1970'li yıllardan beri yaklaşık son kırk yıldır ihracat ülkelerin büyümesi için önemli bir araç olarak kabul edilmektedir. Dünya Bankası ve IMF, ülkeleri ihracata yönelik sanayileşme stratejisi benimsemesi ve ekonomilerini ticarete açma konusunda teşvik etmektedir. Bununla birlikte, birçok ülkenin bu sanayileşme stratejisi ile ekonomik büyüme sağlaması her ülke de aynı sonuç gerçekleşeceği anlamına gelmemektedir. Dahası, bu strateji birçok ekonomist tarafından sorgulanmaktadır. İhracatın ekonomik büyüme üzerine etkisinin olup olmadığına yönelik ampirik çalışmalar yapılmaya devam etmektedir. Literatürde ihracatın ekonomik büyümeyi teşvik ettiği yönünde çalışmalar olmasının, yanı sıra ekonomik büyümenin ihracatı teşvik ettiği yönünde çalışmalar da mevcuttur. Bazı çalışmalarda tek yönlü ilişki bulunmasına rağmen, ihracat ve ekonomik büyüme arasında herhangi bir ilişkinin olmadığını tespit eden çalışmalarda vardır. Bu çalışmaların değerlendirilmesi aşağıda yer almaktadır.
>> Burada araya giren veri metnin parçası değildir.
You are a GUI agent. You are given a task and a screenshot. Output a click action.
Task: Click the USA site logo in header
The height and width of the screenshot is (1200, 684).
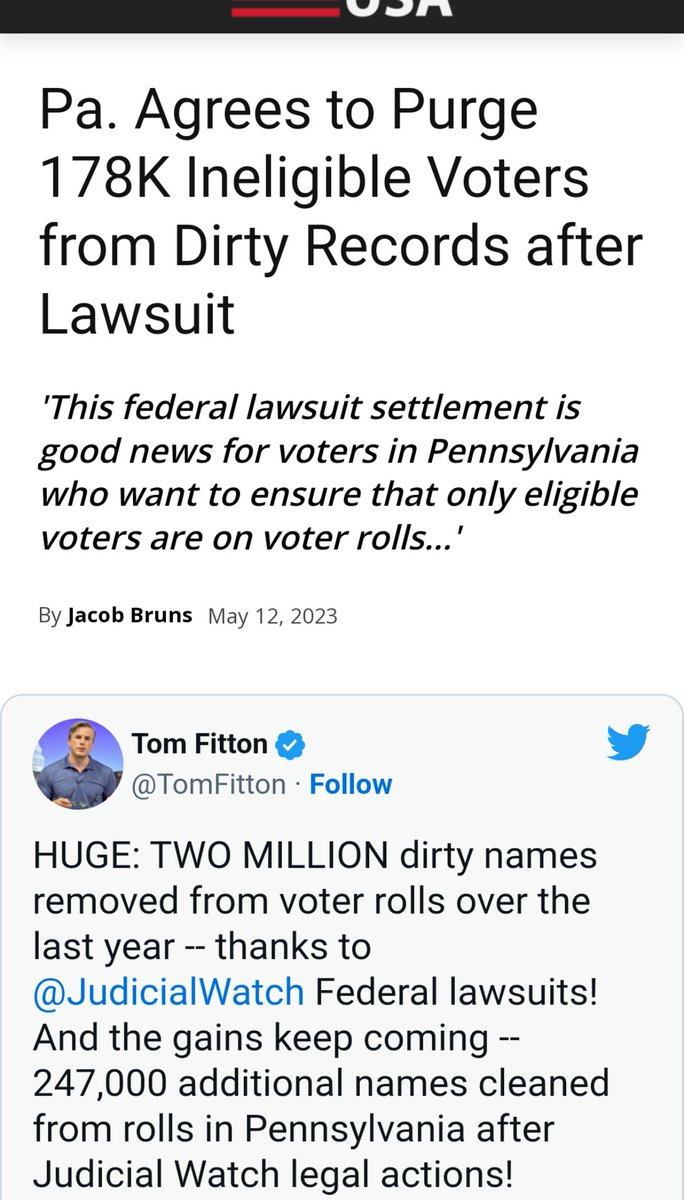pyautogui.click(x=398, y=8)
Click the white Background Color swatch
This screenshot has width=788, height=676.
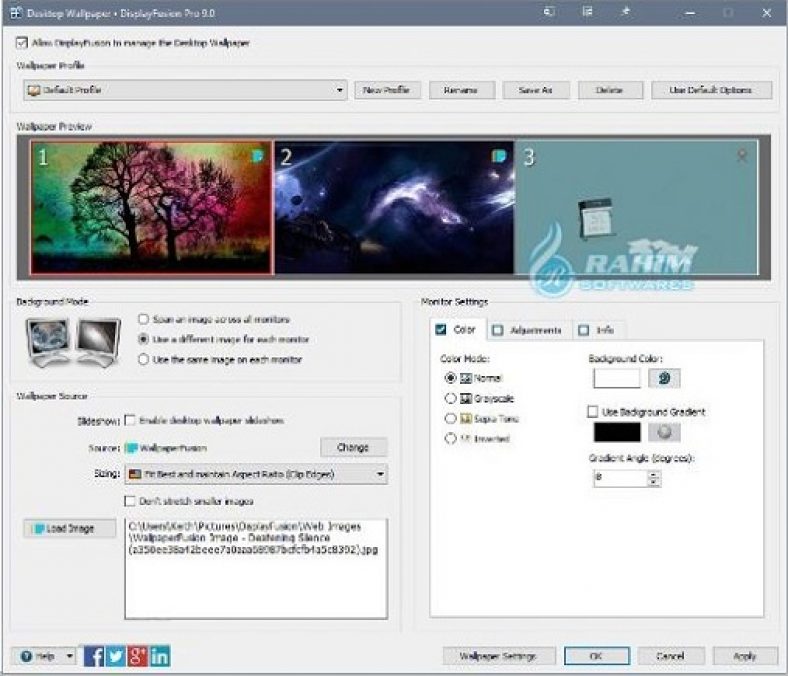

Balassa (1978) çalışmasında 11 gelişmekte olan ülkeyi ele alarak ihracatın ekonomik büyüme üzerine etkisini analiz etmiştir. Analizinde ihracatın %1 artış göstermesinin ekonomik büyümede %0.04 artış sağlayacağı tespit edilmiştir. Tyler (1981) ihracat ve ekonomik büyüme arasındaki ilişkiyi incelemek amacıyla 55 gelişmekte olan ülkeyi ele almıştır. Çalışmada toplam ihracatta ortaya çıkan %1'lik artış ekonomik büyümede %0.057 artış sağladığı bulgusuna ulaşılmıştır. Kwasifosu (1990) ihracatın ekonomik büyüme üzerine etkisini 28 Afrika ülkesi ile Afrika dışı ülkeler arasında karşılaştırma yaparak incelemiştir. Çalışma sonucunda ihracatın %1 artış göstermesi Afrika ülkelerinde %0.123, Afrika dışı ülkelerde %0.149 artış sağladığı bulgusuna ulaşılmıştır.

Jung ve Marshall (1985) çalışmasında ihracatın ekonomik büyüme üzerine etkisini Granger nedensellik analizi yöntemini kullanarak 37 gelişmekte olan ülkeyi incelemiştir. Analiz sonucunda ele alınan ülkeler arasında yalnızca dört ülkenin ihracatı ekonomik büyüme üzerinde pozitif etkisi olduğu saptanmıştır. Rana (1985) 14 gelişmekte olan ülkeyi analiz ettiği çalışmasında ihracatın ekonomik büyüme üzerine pozitif katkısı olduğunu tespit etmiştir.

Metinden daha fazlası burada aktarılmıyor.